Christoforou N, Oskouei BN, Esteso P, Hill CM, Zimmet JM, Bian W, Bursac N, Leong KW, Hare JM, Gearhart JD - PLoS ONE (2010)

Bottom Line: Differentiated CPCs formed functional electromechanical junctions with cardiomyocytes in vitro and conducted action potentials over cm-scale distances.Serial echocardiography and pressure-volume catheterization demonstrated attenuated ventricular dilatation and preserved left ventricular fractional shortening, systolic and diastolic function.Our results demonstrate that CPCs can engraft, differentiate, and preserve the functional output of the infarcted heart.
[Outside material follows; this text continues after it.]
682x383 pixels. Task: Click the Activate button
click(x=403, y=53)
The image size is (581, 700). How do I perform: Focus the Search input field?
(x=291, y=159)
View Article: PubMed Central - PubMed

Affiliation: Department of Biomedical Engineering, Pratt School of Engineering, Duke University, Durham, North Carolina, United States of America. nc28@duke.edu

ABSTRACT
Stem cell transplantation holds great promise for the treatment of myocardial infarction injury. We recently described the embryonic stem cell-derived cardiac progenitor cells (CPCs) capable of differentiating into cardiomyocytes, vascular endothelium, and smooth muscle. In this study, we hypothesized that transplanted CPCs will preserve function of the infarcted heart by participating in both muscle replacement and neovascularization. Differentiated CPCs formed functional electromechanical junctions with cardiomyocytes in vitro and conducted action potentials over cm-scale distances. When transplanted into infarcted mouse hearts, CPCs engrafted long-term in the infarct zone and surrounding myocardium without causing teratomas or arrhythmias. The grafted cells differentiated into cross-striated cardiomyocytes forming gap junctions with the host cells, while also contributing to neovascularization. Serial echocardiography and pressure-volume catheterization demonstrated attenuated ventricular dilatation and preserved left ventricular fractional shortening, systolic and diastolic function. Our results demonstrate that CPCs can engraft, differentiate, and preserve the functional output of the infarcted heart.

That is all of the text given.